CME: Saturday Hog and Cattle Slaughter

US - Last week’s holiday-shortened slaughter runs for cattle and hogs saw a continuation of recent patterns with cattle slaughter exceeding year-ago levels by 8.4 per cent and hog slaughter 1 per cent higher than during the same week last year, write Steve Meyer and Len Steiner.
calendar icon 30 November 2010
clock icon 4 minute read

FI cattle slaughter numbered 582,000 head, sharply lower, of course, than the week before but significantly larger than last year. US hog plants processed 2.064 million head, 11.3 per cent fewer than last week. Dressed weights for slaughter hogs were equal to last week, continuing a recent pattern that indicates that the pork industry may finally be at least keeping up with performance levels in getting hogs moved to slaughter. Slaughter weights normally peak about now so we expect them to begin to decline during December — but not by much. The factors that caused performance to improve sharply this fall — good quality, palatable corn and cool temperature — are still in place. And as a producer remarked to us last week “It is still easier to heat a barn than it is to cool a barn.” That means that producers can keep temperatures at optimal levels barring any extremely severe weather or snowfall and thus keep these hogs growing at a rapid pace. Any “pulling forward” of marketings this fall is likely to continue.

That may or may not be the case for cattle, of course, since the vast majority of them are fed in open lots. Cold temperatures impact feed intake and conversion rates but it is usually snowfall and wind that cause the biggest problems for feedlot operators. We have seen little unusually severe weather yet but rare is the winter that does not deal a few weather episodes to major feedyard areas.

Saturday slaughter operations are the “shock absorber” for US livestock slaughter firms. Plants cannot shift easily (or at all) from single to double-shift operations to handle extra animal numbers.

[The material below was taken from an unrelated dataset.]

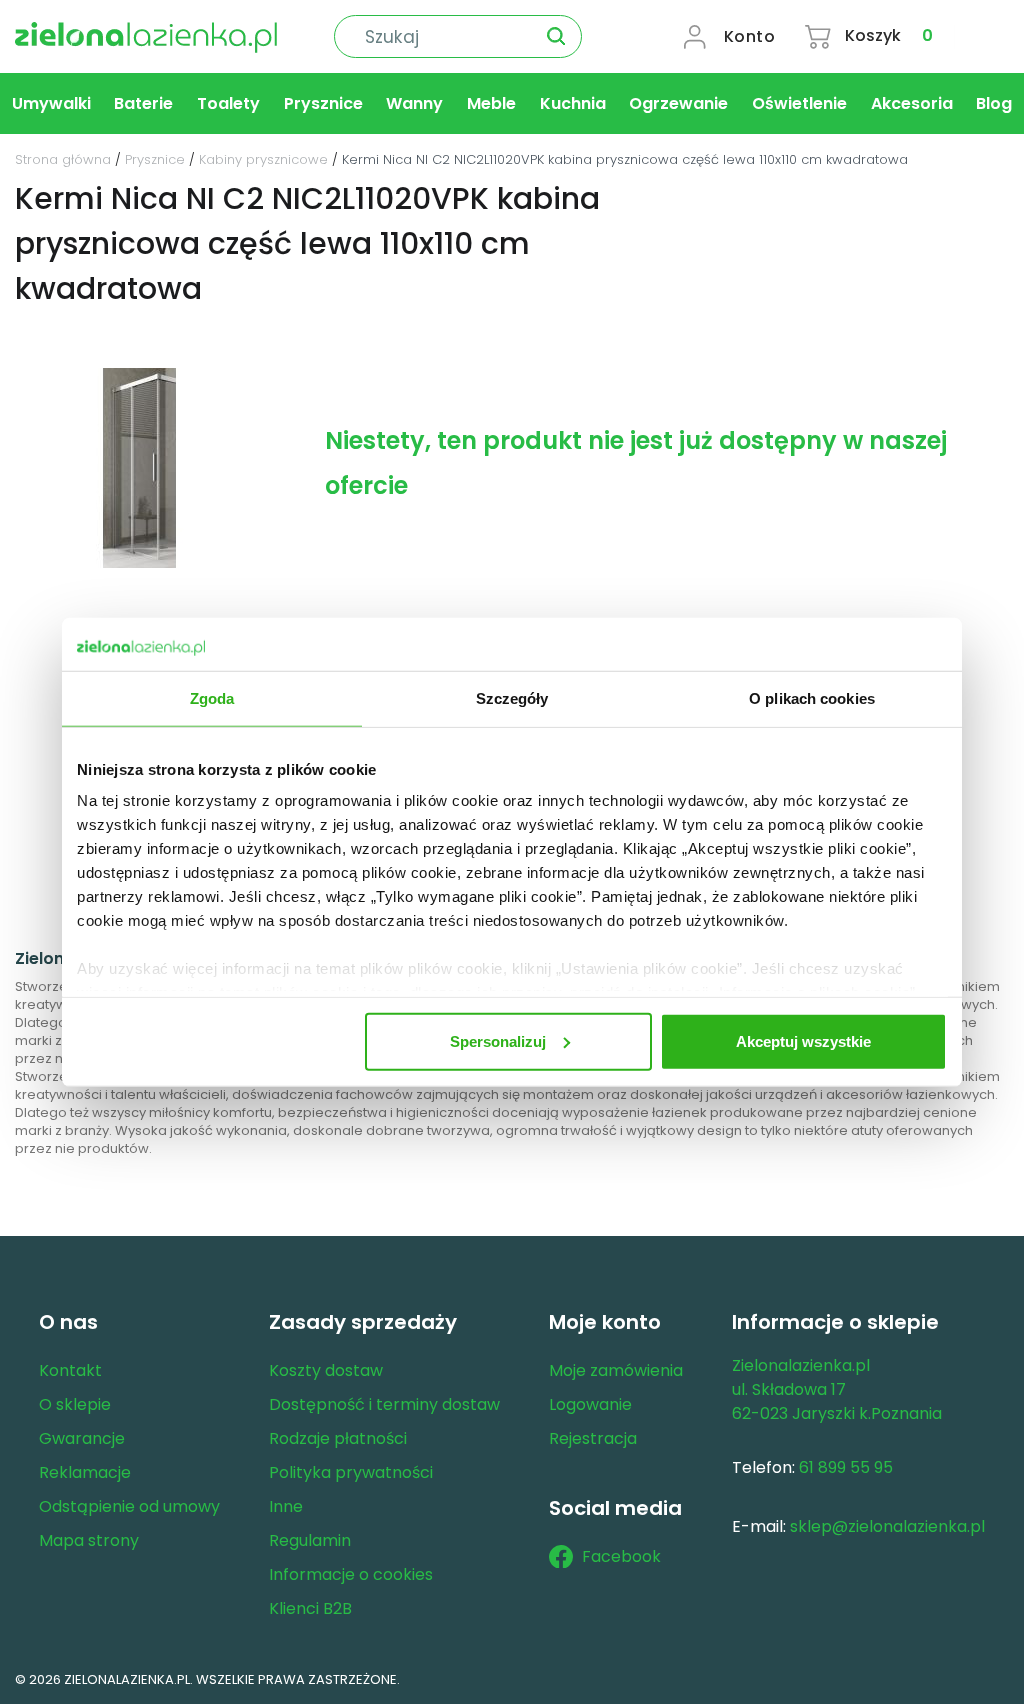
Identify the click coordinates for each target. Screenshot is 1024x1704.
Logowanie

Plants usually do no have enough slack in either coolers or freezers to handle the extra product and additional labor is not available on a short-run basis. Daily operations can be extended to 9 or 10 hours per shift but the best way to handle high supplies is to operate on Saturdays.

Nowhere is that more apparent than in the hog slaughter sector at Thanksgiving. The combination of a weekday holiday and seasonally high hog supplies almost always results in the largest Saturday slaughter run of the year. And the fact that the Saturday total is almost always well short of a normal weekday total sets up the week after Thanksgiving (usually the first week in December) as the typical highest weekly hog kill of the year.

The charts below show Saturday slaughter for the past two years and the average for 2004-2008. Last week’s Saturday total is the HIGHEST EVER for the US pork industry. In fact, last Saturday’s slaughter even exceeded that of 1998 in both absolute number (366,000 to 308,000) and capacity utilization rate (84 per cent to 77 per cent). Those large Saturday runs were quite persistent in 1998 and early 1999 but the winner to-date on persistent high winter supplies was 2007-2008 when high numbers of pigs came to market as the result of the widespread availability of porcine circovirus vaccines the previous summer. Saturday slaughter exceeded 200,000 head in 18 of 21 weeks between Labor Day 2007 and the end of January 2008. Five weeks saw more than 300,000 head on Saturday, including weeks that now rank 2nd and 3rd on the all-time list.



Saturday slaughter is important in the cattle industry as well — but at a MUCH different time of year. The reason, of course, is the sharply different seasonal pattern for cattle slaughter owing to far more seasonality in calving and in the placement of cattle in feedlots. The cattle slaughter peak almost always occurs the week following the US Memorial Day holiday with less pronounced peaks after Independence and Labor Day holidays.